The three of them watched for a few moments, the father and the son as engrossed as Nilu was; it relieved the tension that had accumulated in the room. Finally, Ganga Da sighed. “Her sun salute,” he said, then asked Raja, “How many times have I taken her to the hospital now, just this year?” Raja shrugged, as if to say he hadn’t kept track. Ganga Da watched Raja briefly, gauging his mood, then turned to Nilu. “This is my life here, Nilu. These two, my dear wife and my dear son, keep my head spinning. Whatever anyone may say about my life, no one can call it boring.”
Nilu worried that the comment was meant to irritate Raja, but Raja seemed not to have heard it, for he changed the subject. Pointing at Nilu, he asked Ganga Da, “Do you know who she is?”

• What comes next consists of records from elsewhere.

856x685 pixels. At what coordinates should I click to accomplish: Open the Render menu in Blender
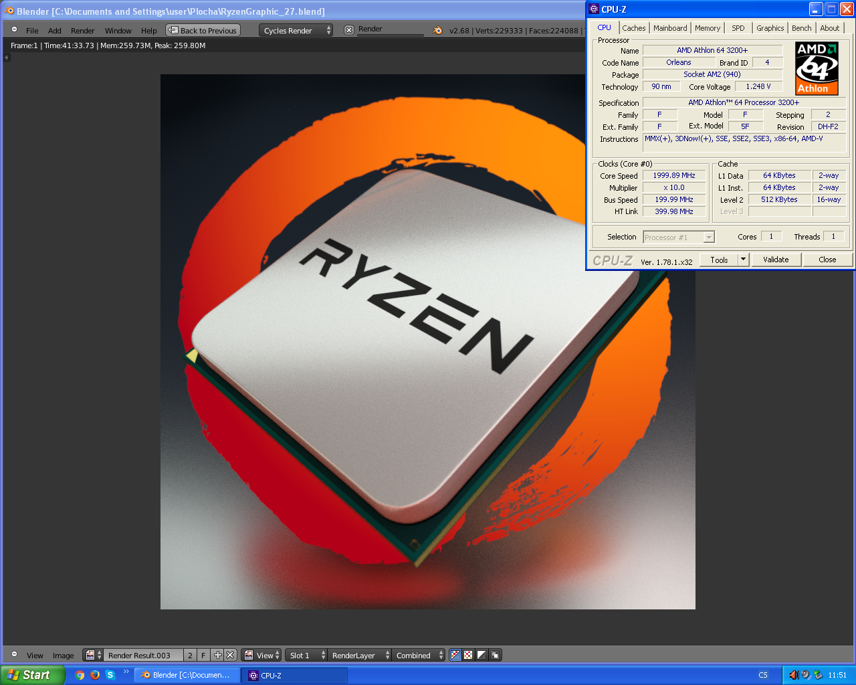(82, 31)
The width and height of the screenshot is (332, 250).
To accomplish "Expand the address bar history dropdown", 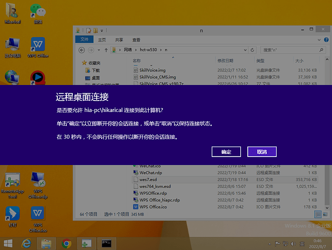I will coord(245,50).
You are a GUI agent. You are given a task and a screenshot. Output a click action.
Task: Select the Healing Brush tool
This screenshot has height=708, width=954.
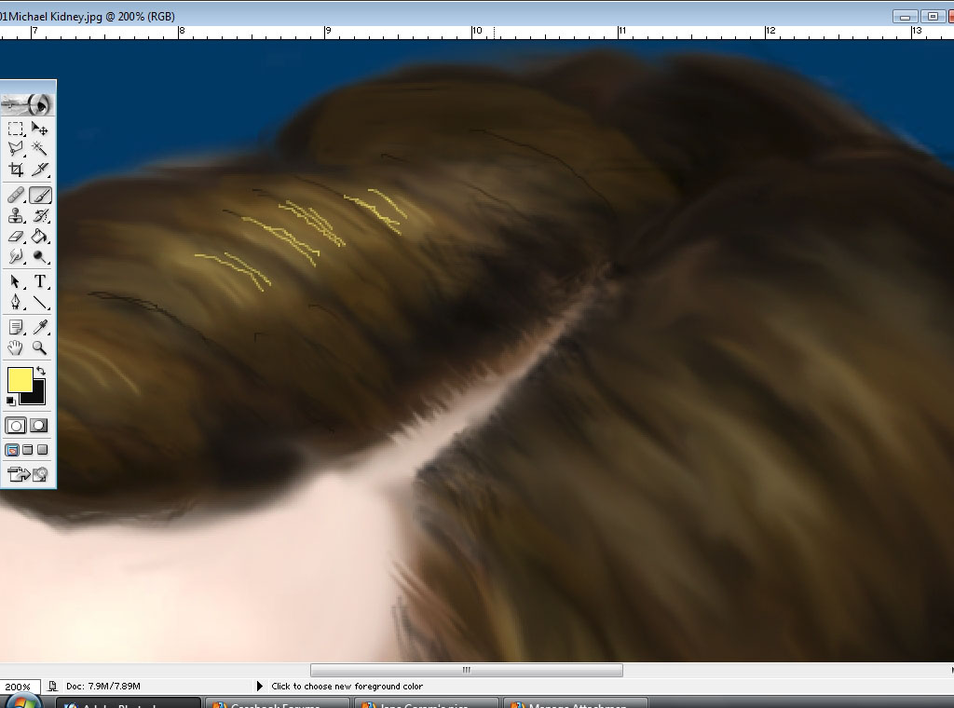click(16, 195)
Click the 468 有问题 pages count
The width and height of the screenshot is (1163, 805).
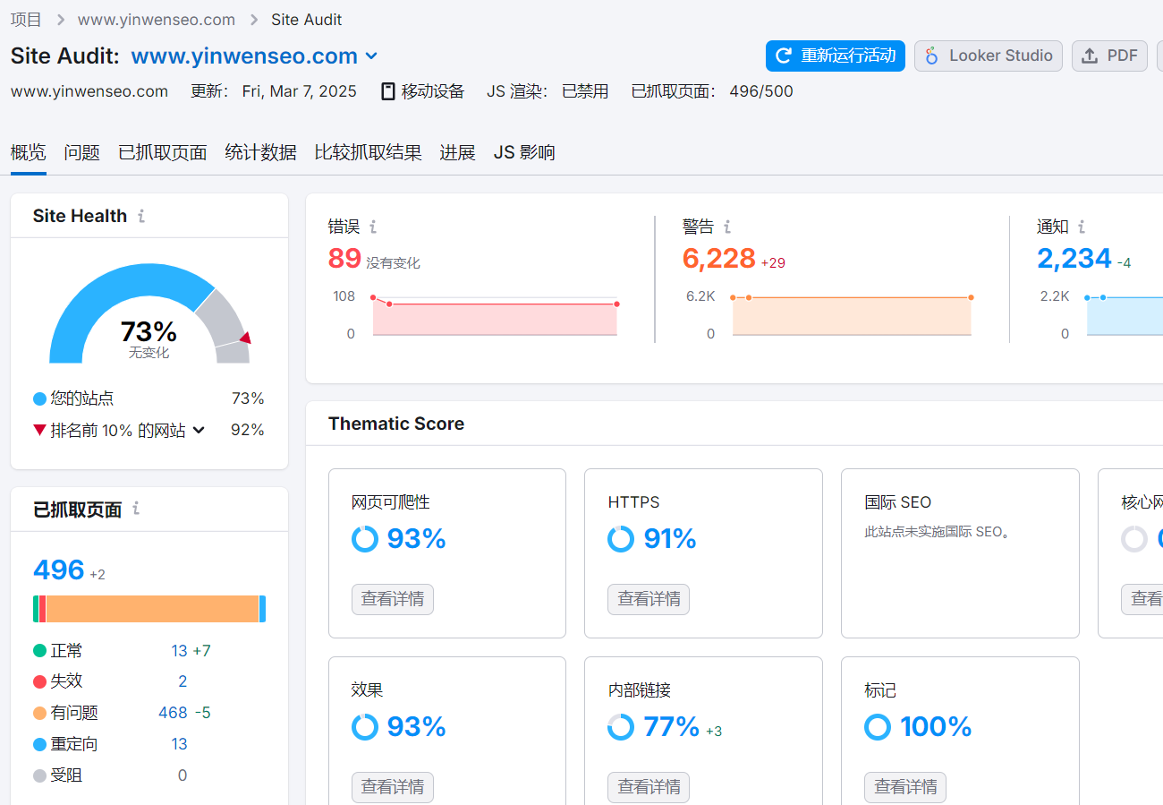[x=173, y=713]
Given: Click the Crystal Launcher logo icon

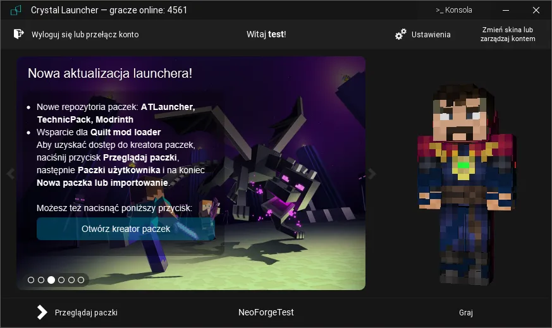Looking at the screenshot, I should coord(16,11).
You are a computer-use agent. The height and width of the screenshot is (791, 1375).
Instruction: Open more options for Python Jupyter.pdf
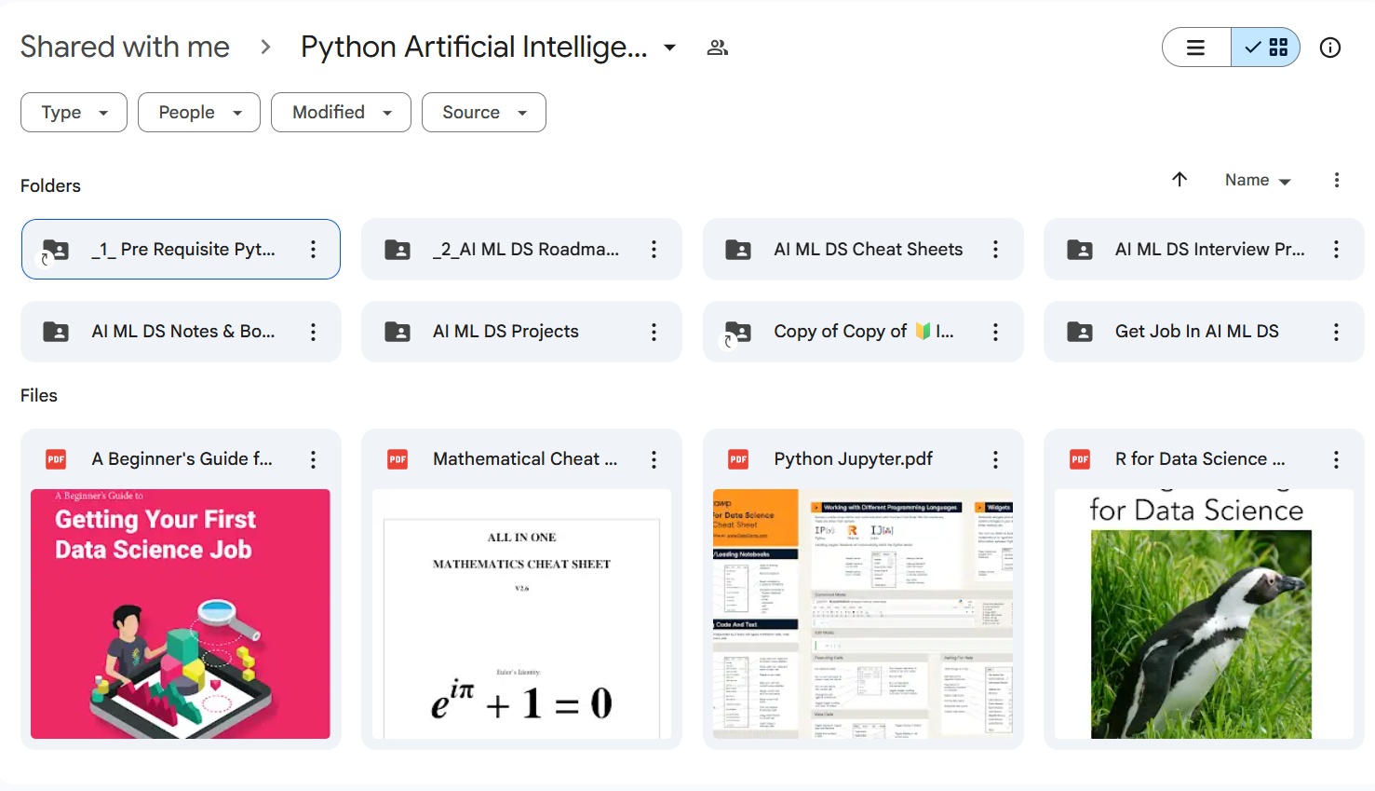(995, 459)
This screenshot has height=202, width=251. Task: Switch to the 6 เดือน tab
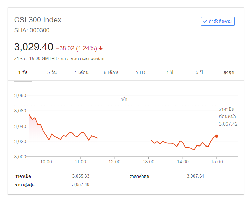[x=111, y=73]
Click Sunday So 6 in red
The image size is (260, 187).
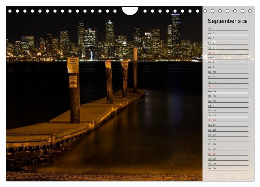coord(228,53)
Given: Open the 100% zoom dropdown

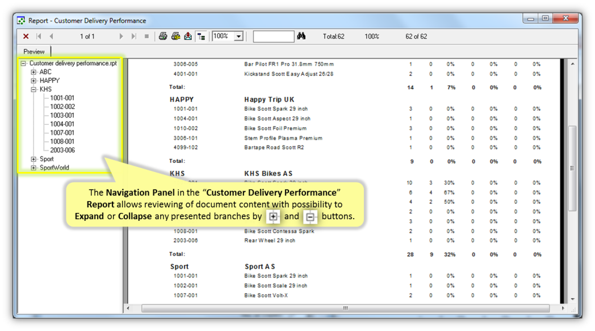Looking at the screenshot, I should coord(238,37).
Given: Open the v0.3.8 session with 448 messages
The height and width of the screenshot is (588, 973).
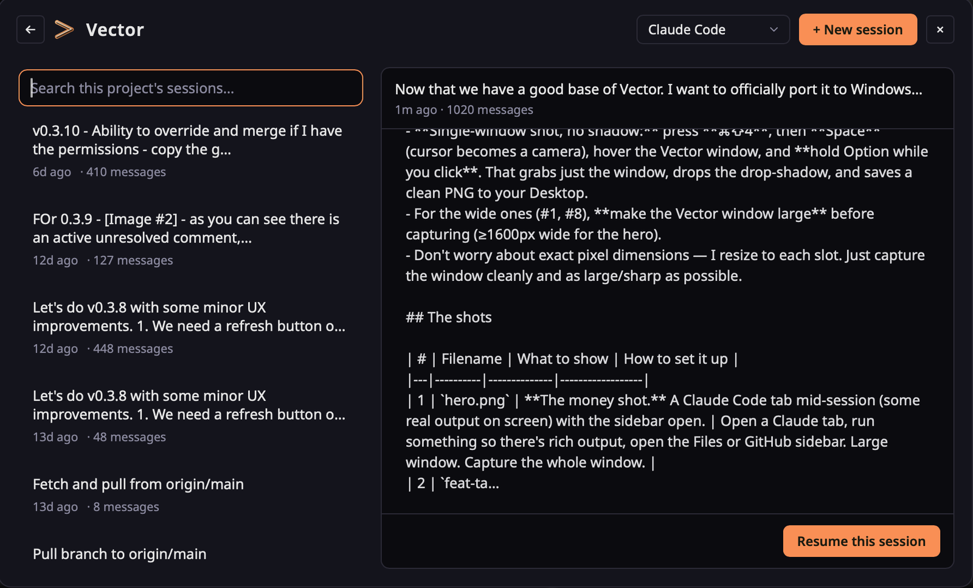Looking at the screenshot, I should tap(190, 327).
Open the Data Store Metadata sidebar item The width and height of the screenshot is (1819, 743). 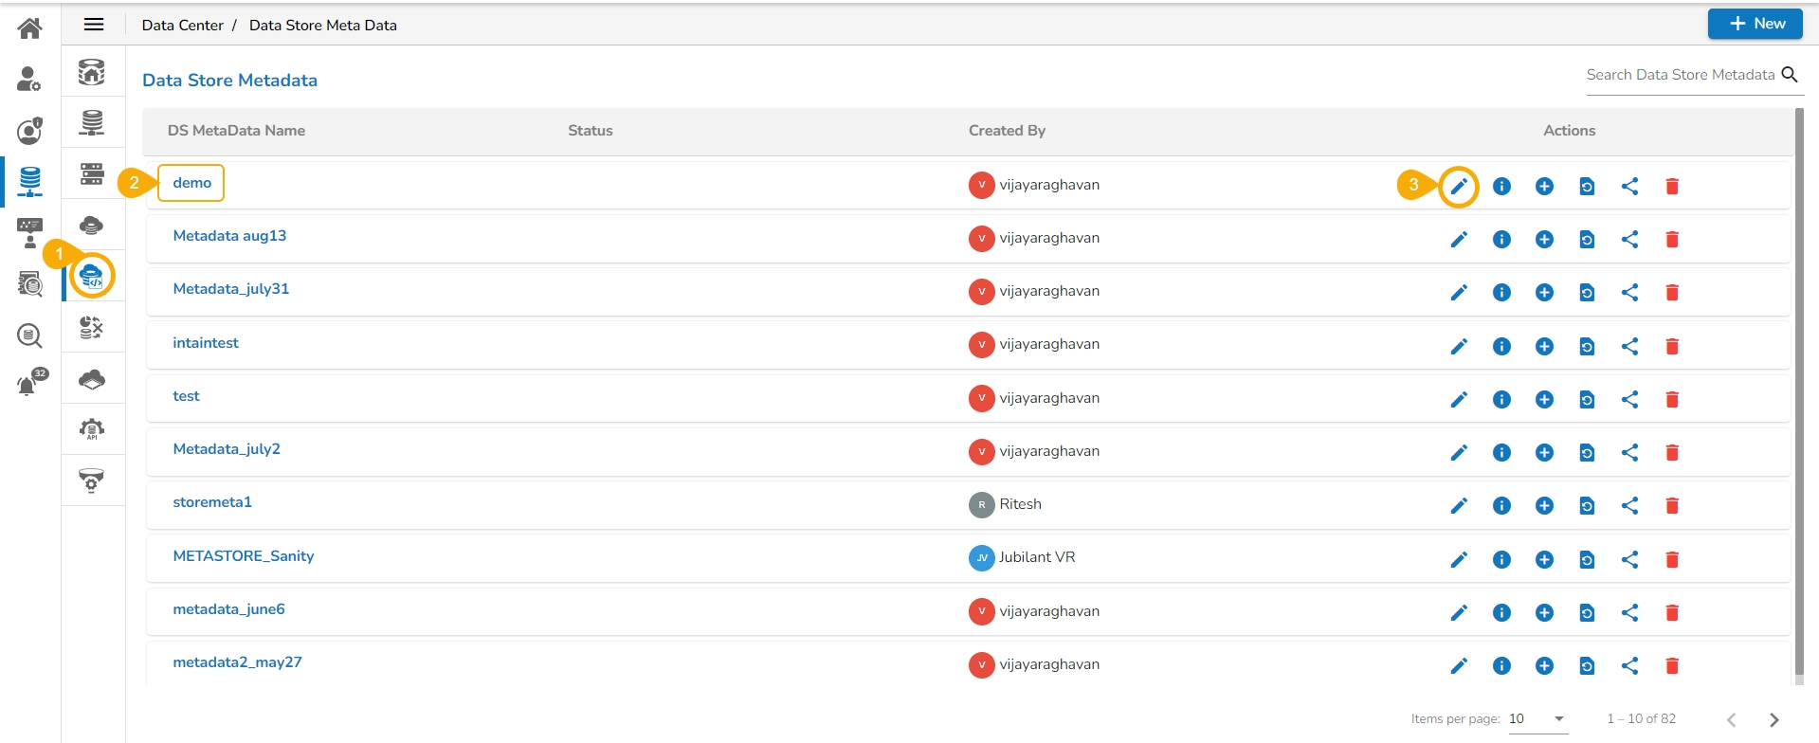point(92,277)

Nilu and Raja hadn’t discussed beforehand whether they would reveal this information to Ganga Da. She had assumed that for this first visit, she and Ganga Da would just be introduced, exchange the common courtesies. Before the two arrived at the house, she’d asked Raja, “What are you going to tell him? That I’m your girlfriend?”
“Isn’t that a cow-eating Western term, girlfriend? Maybe I should introduce you as my premika. Lover. It’s a much more beautiful word.”